I saw the therapist this evening. We're a little off our usual schedule due to my changing work schedule and our new baby, but God has perfect timing and He knew the perfect day. The conversation eventually made its way to the elephant in the room.
"Does the elephant belong to you or someone else?" he asked, and I had to think a bit... I had the sudden realization that there is more than one elephant in our family gatherings. Perhaps an entire herd. (And I thought getting rid of one was difficult/impossible.) Do I bring the elephant along? Are the elephants already there? Can I give them names? If we name them, can we talk about them easier. Can we tame them if we name them? Would that make talking easier?
Practicing vulnerability and honesty. It's a tough skill to learn after a lifetime of being guarded.
It sounds like you have a wonderful therapist and he gets right to the heart of the issues.

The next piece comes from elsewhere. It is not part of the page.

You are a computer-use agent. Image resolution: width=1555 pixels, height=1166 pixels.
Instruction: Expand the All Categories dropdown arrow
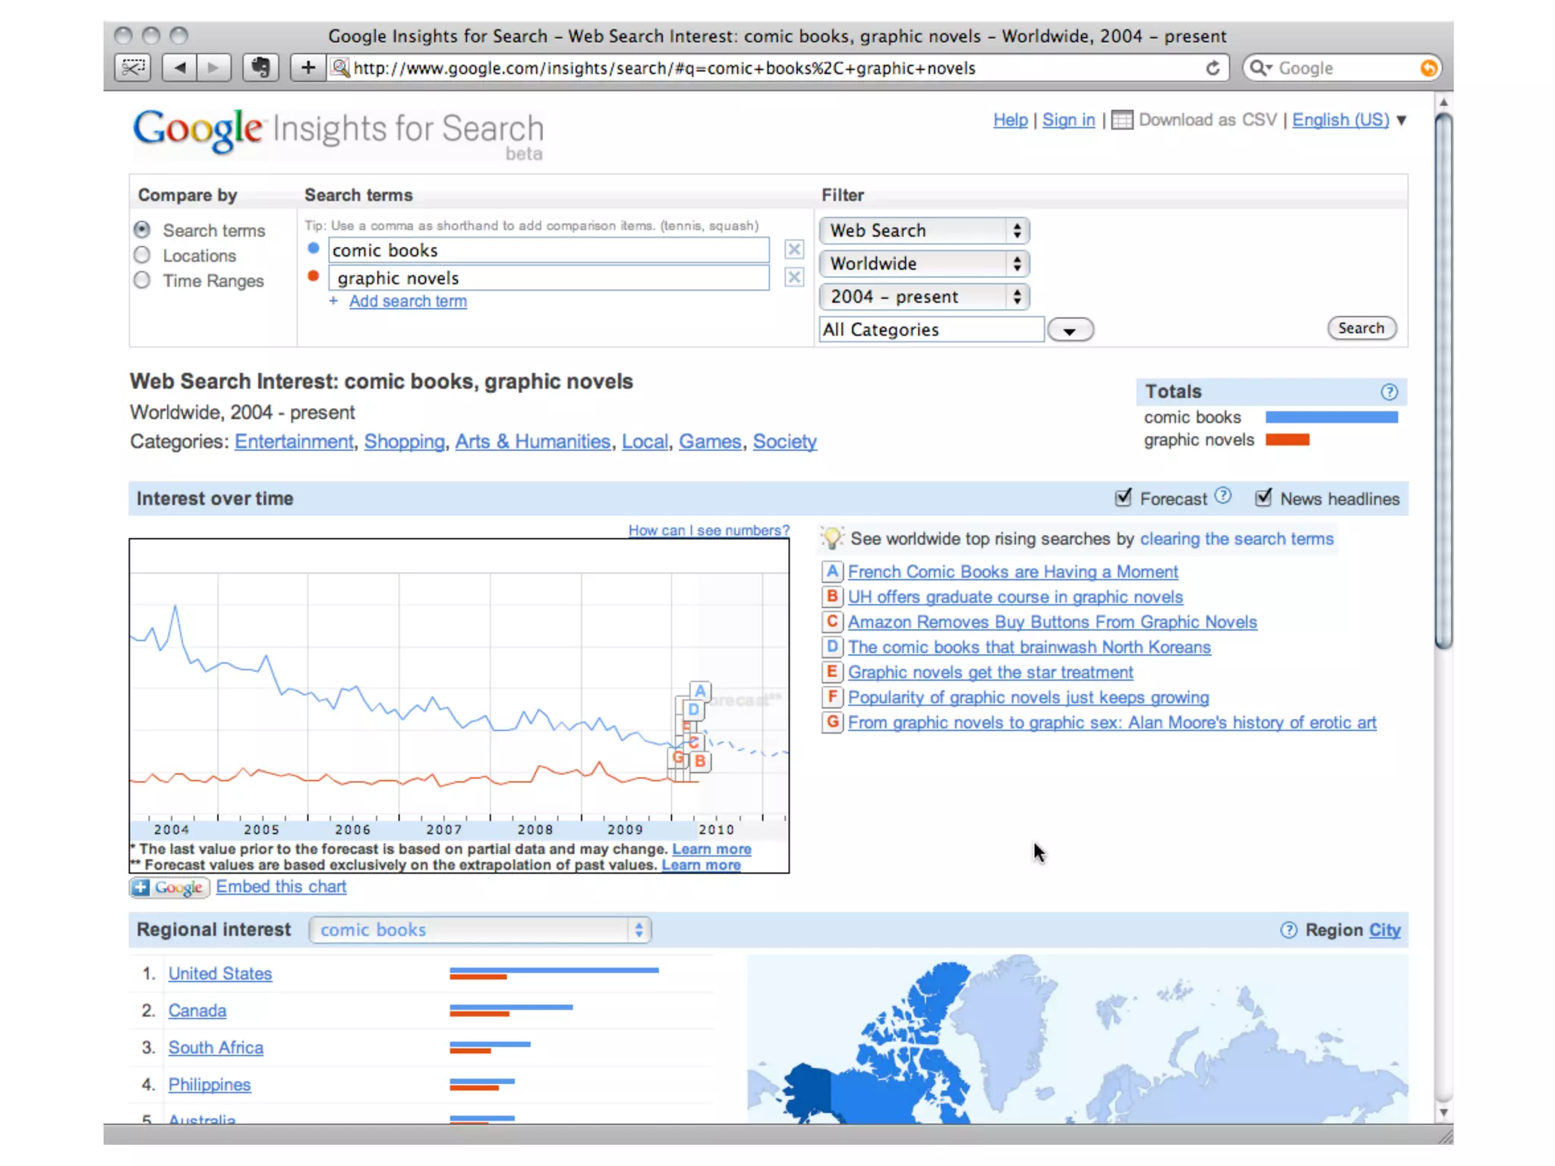pyautogui.click(x=1070, y=330)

ReplyDeleteInteresting thoughts about the many elephants in the room.
Sue
It was a hard question, and it took me aback a little because I know I am far from perfect. I don't want to be the elephant keeper. I don't want to perpetuate pain, but I don't always know exactly how to promote healing. Facing the truths and issues before us isn't easy, but it doesn't change the truth when we refuse to acknowledge it. I am so grateful when he asks hard questions, even when they make me cry. I don't know if I/we will ever get beyond hurting, but at one point I couldn't imagine ever being able to be happy again. Thankfully, I have more good days than bad ones, and I know the biggest trigger. (I think that's what I'll name that particular "elephant." Trigger.)